Monday, April 24, 2017

I Had To Go Away For A Few Days

I had a Rheumy appointment with Dr. Eye Thursday morning at 9:00, and I didn't come back.  Until today.  I had a little mini-flare.  Just the usual, low grade fever, flu symptoms, lungs tender (but still no significant swelling....YAY me!!), just not feeling it.  Lots of chest pain now.


Much better today.  I think the pollen is beginning to wane.  Its time for it to be over now, generally by the time May rolls around, its all gone.  So if I can make it two more weeks, that's an entire pollen season without the usual mega-flare.  Un-believable. 

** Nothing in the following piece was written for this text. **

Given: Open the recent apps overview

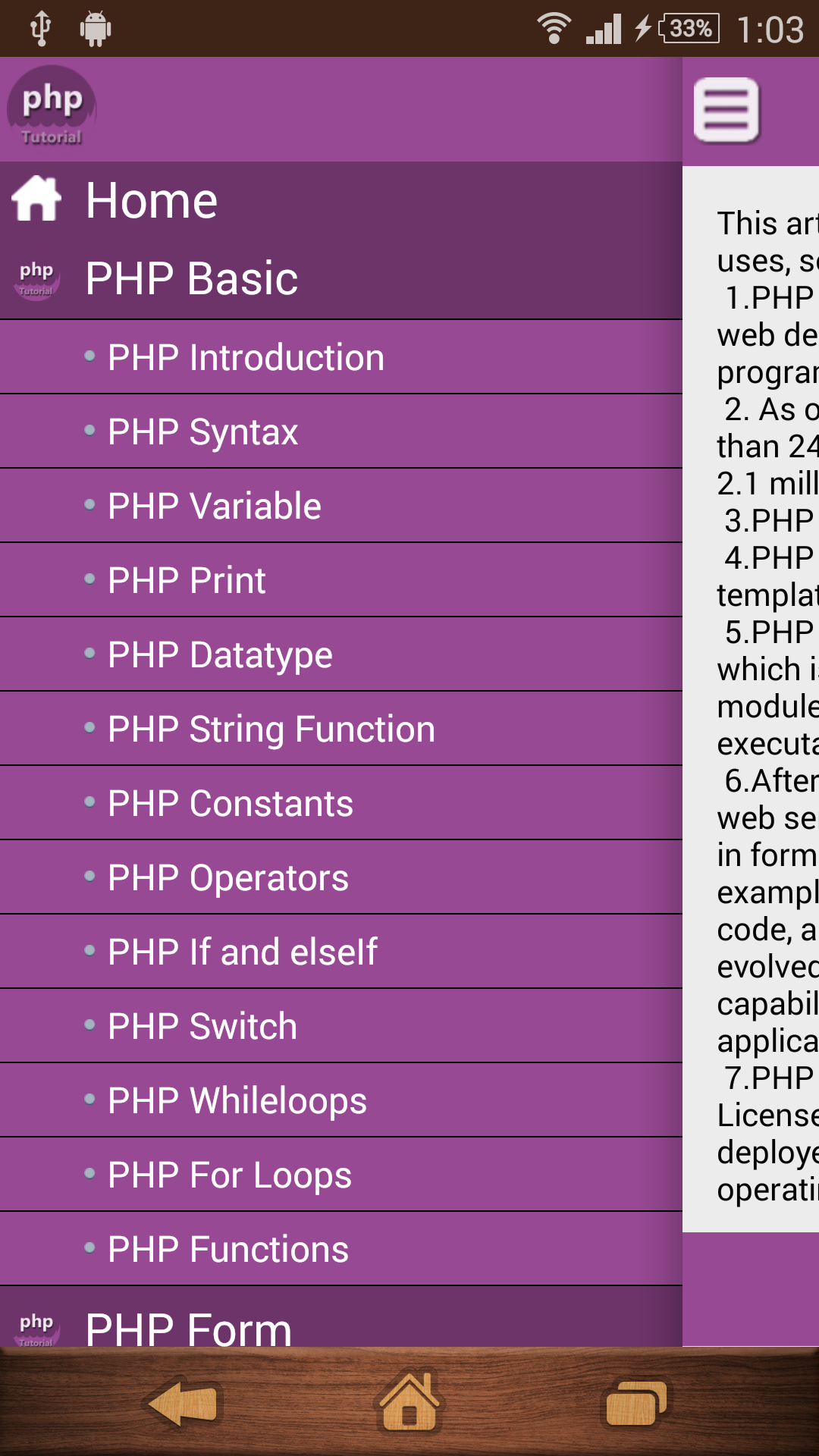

So, no significant lung swell.  I can't help but wonder, and I don't even like to say it out loud, because then its "out there", but I sure hope this isn't a "calm before the storm".  I'm going to be grateful, and not dwell on it.  I was very very anxious about this spring season, and I'm fine.  But that's the thing with Rheumatoid Disease, very unpredictable, and no two flares are exactly the same.  No two cases of RD in different individuals is exactly the same.  Take my hands for instance.  You've heard me say, the RD has never, ever bothered my hands.  And with most rheumy's, that's the first thing they look at, and the first thing they want to x-ray.  Look at the RD med commercials, what do they show you?  An x-ray of a hand with distorted digits, they always show the hands.  I read a comment in a forum once by an RD patient and she said that she had been told by a doctor that because it wasn't in her hands, then it wasn't RD/RA.   *cue deer in headlights look*.  See, sometimes WE have to school the doctors.  And you've heard me say, if you want to know what a particular disease is *really* like, ask someone who has it, don't ask a doctor.

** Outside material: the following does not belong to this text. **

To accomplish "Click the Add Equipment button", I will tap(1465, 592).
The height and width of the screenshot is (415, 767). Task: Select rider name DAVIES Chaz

Oh!  Dr. Eye did say that I am on more prednisone than any of her other patients.  ya'll, I came thisclose to asking "So does that mean I'm no longer "not nearly as bad off..." as your other interstitials?"  But I took the high road.  I like Dr. Eye, she's a very kind doctor, she listens to me.  She has a good bedside manner.  I wouldn't change now unless I was forced to.  She and Dr. G take good care of me.  There have been issues now and then, but that's to be expected I suppose.

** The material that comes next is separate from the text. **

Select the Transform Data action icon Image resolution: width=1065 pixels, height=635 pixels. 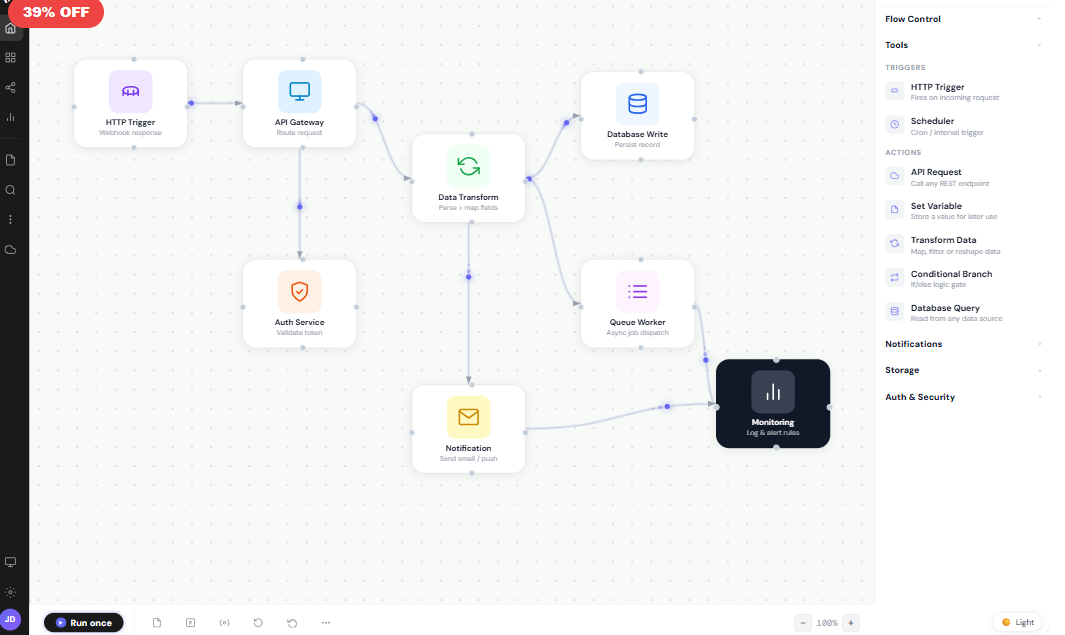click(893, 244)

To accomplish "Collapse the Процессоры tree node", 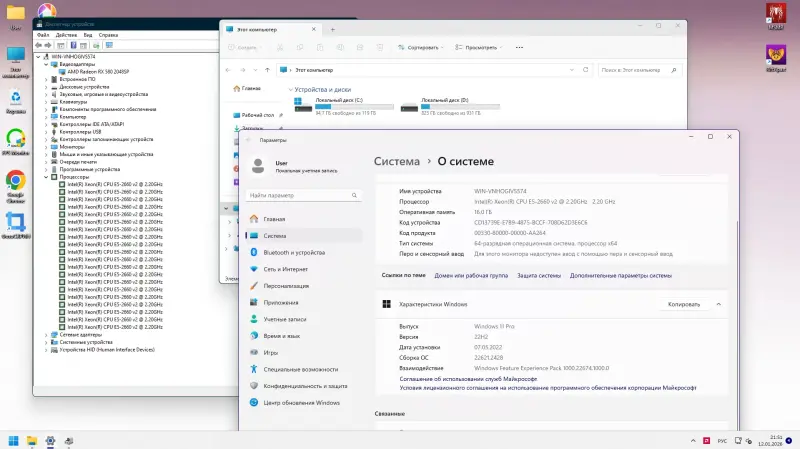I will coord(47,177).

So I'm back.  Feeling better.  So so ready to be done with this though.  Ready to not work anymore.  Crocheting and knitting my butt off, trying to keep occupied.  Trying not to dwell on family issues that I can't change, it is what it is.  The hubs and I heard The Oldest got married.  I heard it in town from a mutual acquaintance.  Can you believe that?  I head my son got married from somebody I ran into in town.  "I heard congratulations are in order!"  oh....I guess they did it then.  We don't do Facebook, and I heard it was out there.  I hope it works out, truly.  I wish them all the best.  But if she stays, she's going to have a long row to hoe.  And I hope she sticks to her guns and makes him get help.  Otherwise, she's in for misery.  I finished his Letter.  Just a few more to go, and I'll be all done with those.  I don't think he's going to like his letter, but I've held back for years, things that needed to be said.  Doesn't matter how hard you pour your heart out to a boarderline, they never see it that way.  I know.  I already tried with my mother.  But in death, maybe just maybe my death will make him understand, see things from our perspective.  I can only hope.  But then again he broke my hope.  I guess there's still a tiny speck of hope, lost in the crevasse of an empty, waterless well.  *sigh*  I love my son very much.  But anyway, lets move on or I'll cry again.


Son #2, don't see much of him, he's been on shift work 16 hour days.  He's a tig welder (whatever that is) for an "international paper processing plant" which means you probably can guess who he works for.  but anyway, such a good kid.  HA!  as I was writing this, he texted me "I love you mom, hope your are doing well this week"  <3  God, I love that kid.  He's going to be 23 on the 26th this month.  Hardly seems possible.  Here's a pic, I think he's about 9 in this one.  he was my sweetie.  He even told me one time when he was really little, that he wanted to be my boyfriend.  :) :)  so so sweet.


He's honest, down to earth, hard working.  Goal oriented, doesn't mind putting in the work to get where and what he wants.  22 years old, and just bought his first house.  2,300 square feet with a huge yard.  Bought a brand new truck too.  And without MY help.  Didn't ask me for a dime, didn't even ask me to co-sign anything.  I would have though.  I guess he was watching everytime his brother skimmed me.  This child here, never gave me even one moment of trouble.  I only ever got two phone calls from the school on him, and one of them wasn't even his fault.  I never had to worry about where he was or what he was doing.  He never did drugs, or hung out with a bad crowd.  This child was every parents dream kid.  I've always said, every parent should have at least one kid like this one.


Love you buddy!
so.....proud.

Well, I suppose that's it for today.  Mini-flare is over, lets hope that's it for this season. XXX fingers crossed and all that.  Ya'll be sweet, and take care of you.